I changed my upstream sensors at about 160K miles, and it made no difference.....motor ran great before and after, no change in fuel economy.
Usually oxygen sensor codes are for something else that is causing the code.....lean codes most commonly being caused by a vaccum leak (air leaking into the intake that the MAF does not get to measure).
Having said this....having BOTH sensors fail at the same time is even less likely.
I would clean the MAF, clear the codes, and see what happens.
On my FORD, it took longer than mentioned to drain the charge when discharging the electrical system.
What I have done is to have the headlights turned ON when I disconnect the battery terminal......5 minutes later, reconnect.

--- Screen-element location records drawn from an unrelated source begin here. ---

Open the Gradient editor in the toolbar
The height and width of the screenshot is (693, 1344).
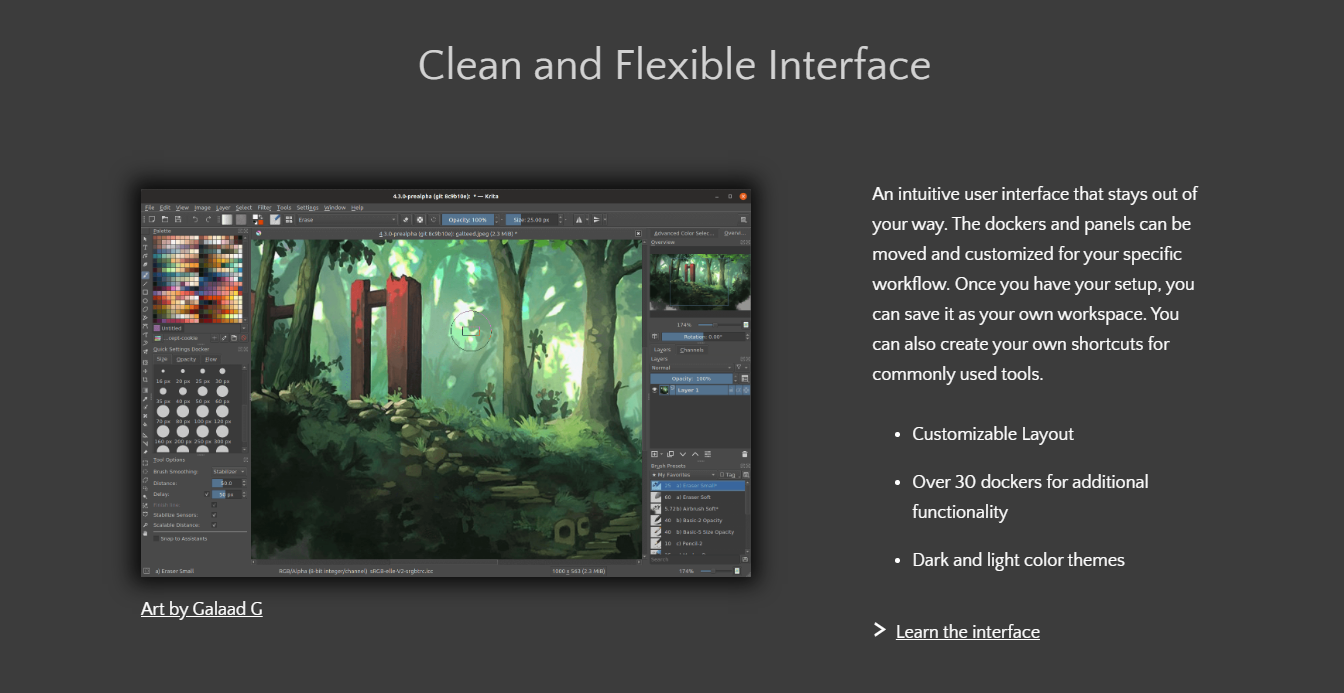tap(228, 219)
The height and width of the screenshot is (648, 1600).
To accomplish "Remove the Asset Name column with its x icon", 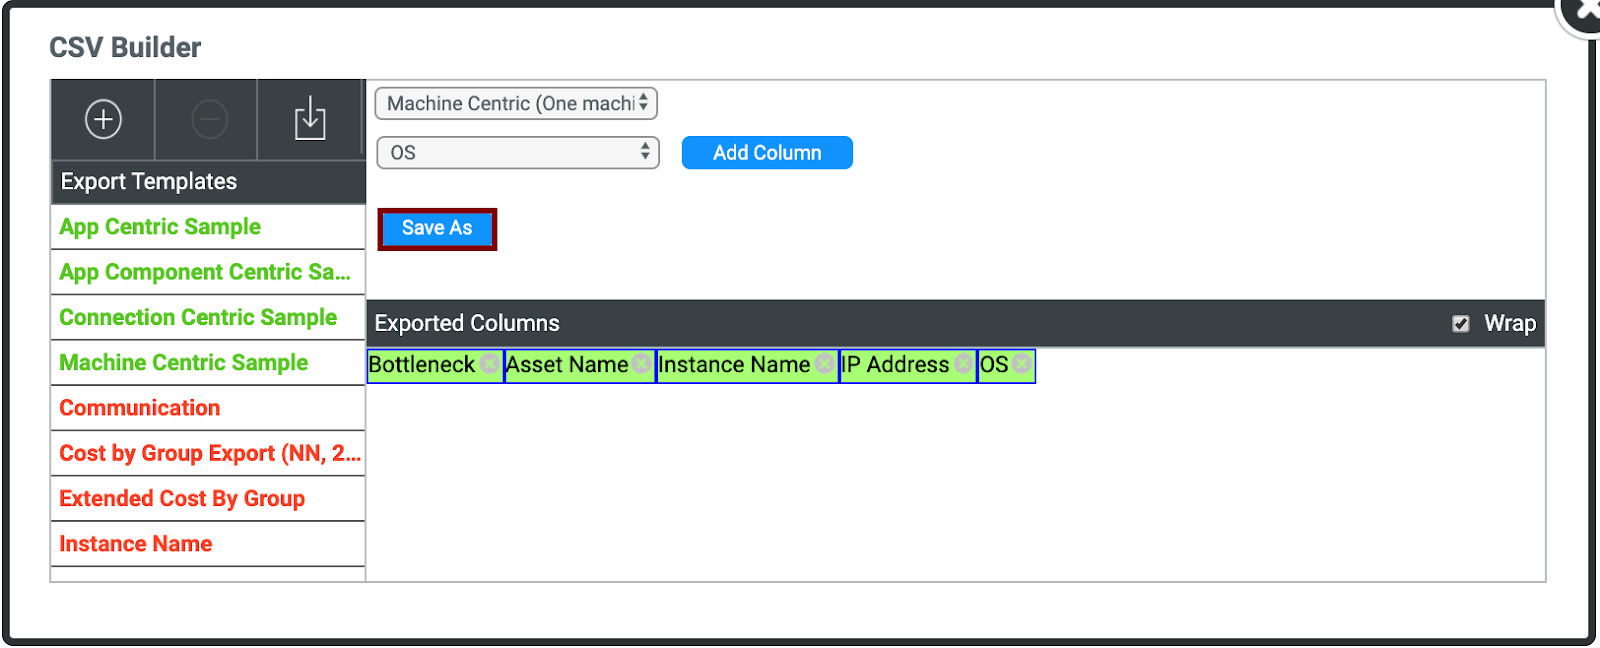I will point(642,365).
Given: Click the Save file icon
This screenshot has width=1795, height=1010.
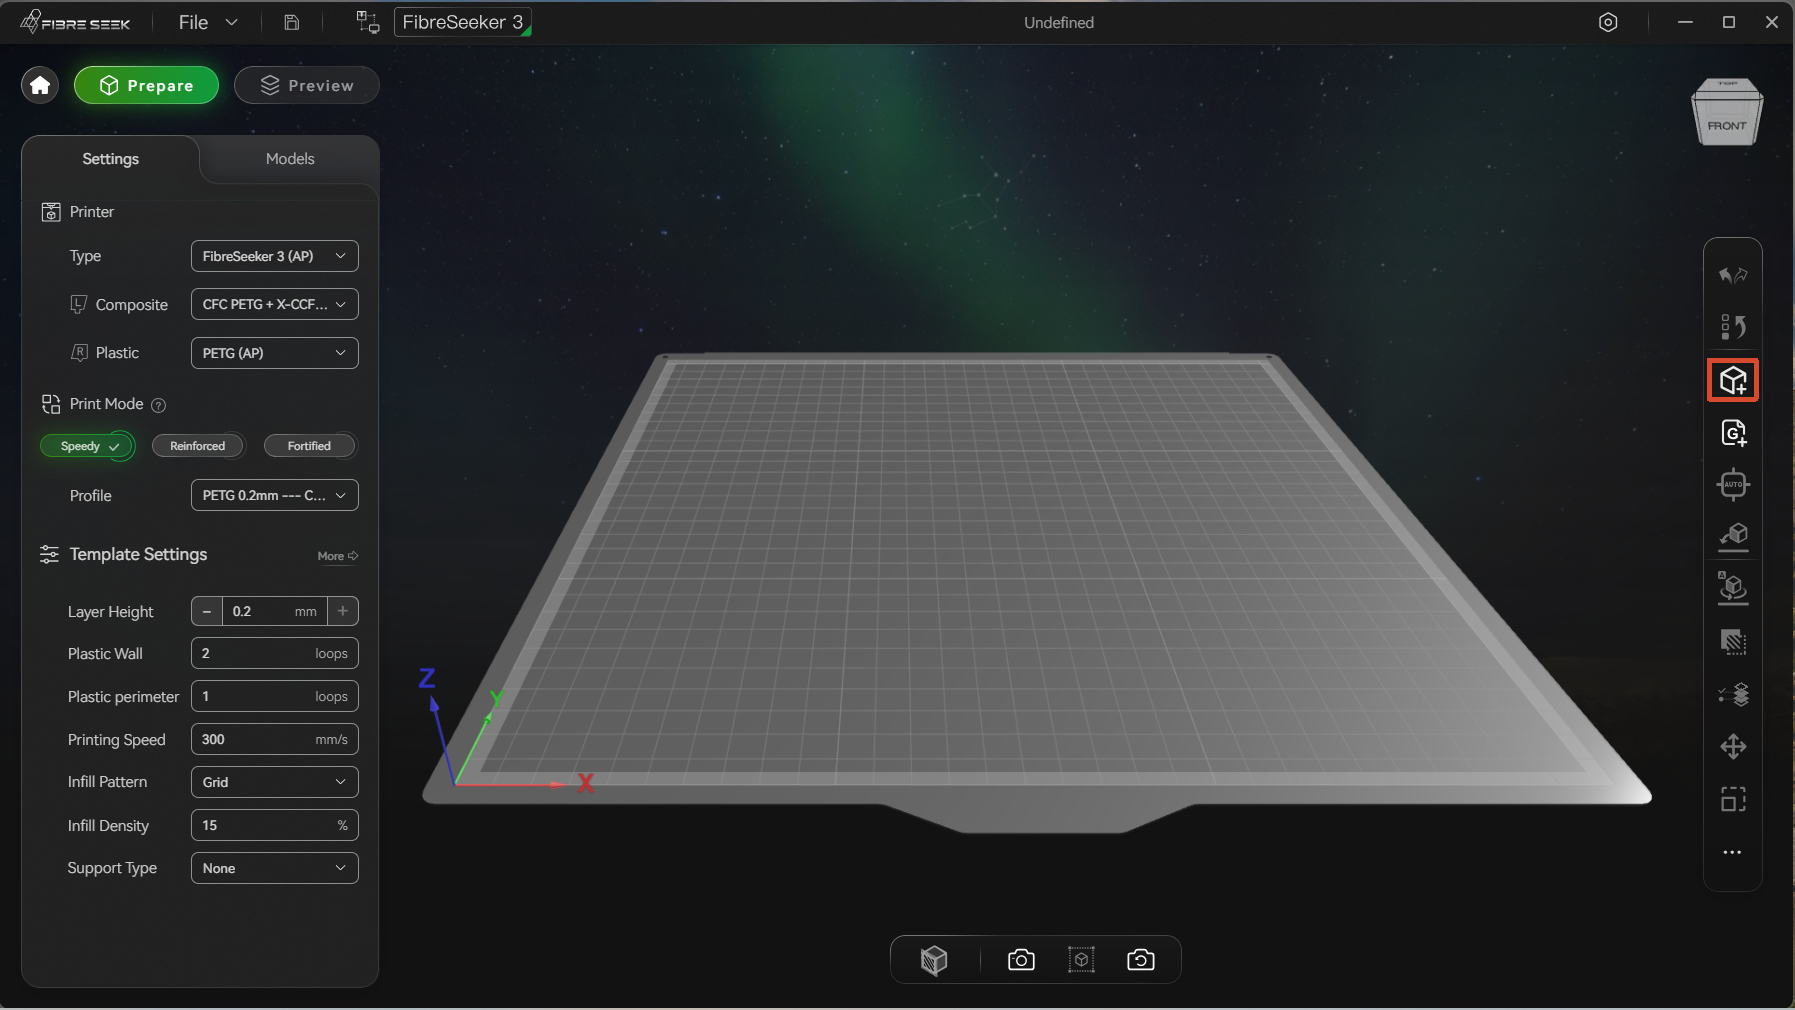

HOWEVER, if you have a code reader, many of those have a function to clear the codes, and I would do that if yours does.
In the UNLIKELY event that you need to replace the oxygen sensors, I would buy the Motorcraft brand.
I also like to replace both of the upstream sensors together so that you have better matched switching charactoristics between the 2.
I have read that the switching speed slows down as they age, which is why I changed mine, but it was not needed.
The computer monitors the switching speed, and if they get too slow, it will light the CEL and set a code that specifically states that the switching speed is too slow.
Downstream is not so important as they switch slower due to the monitoring that they are doing (and only serve to tell the computer that the catalytic converters are working).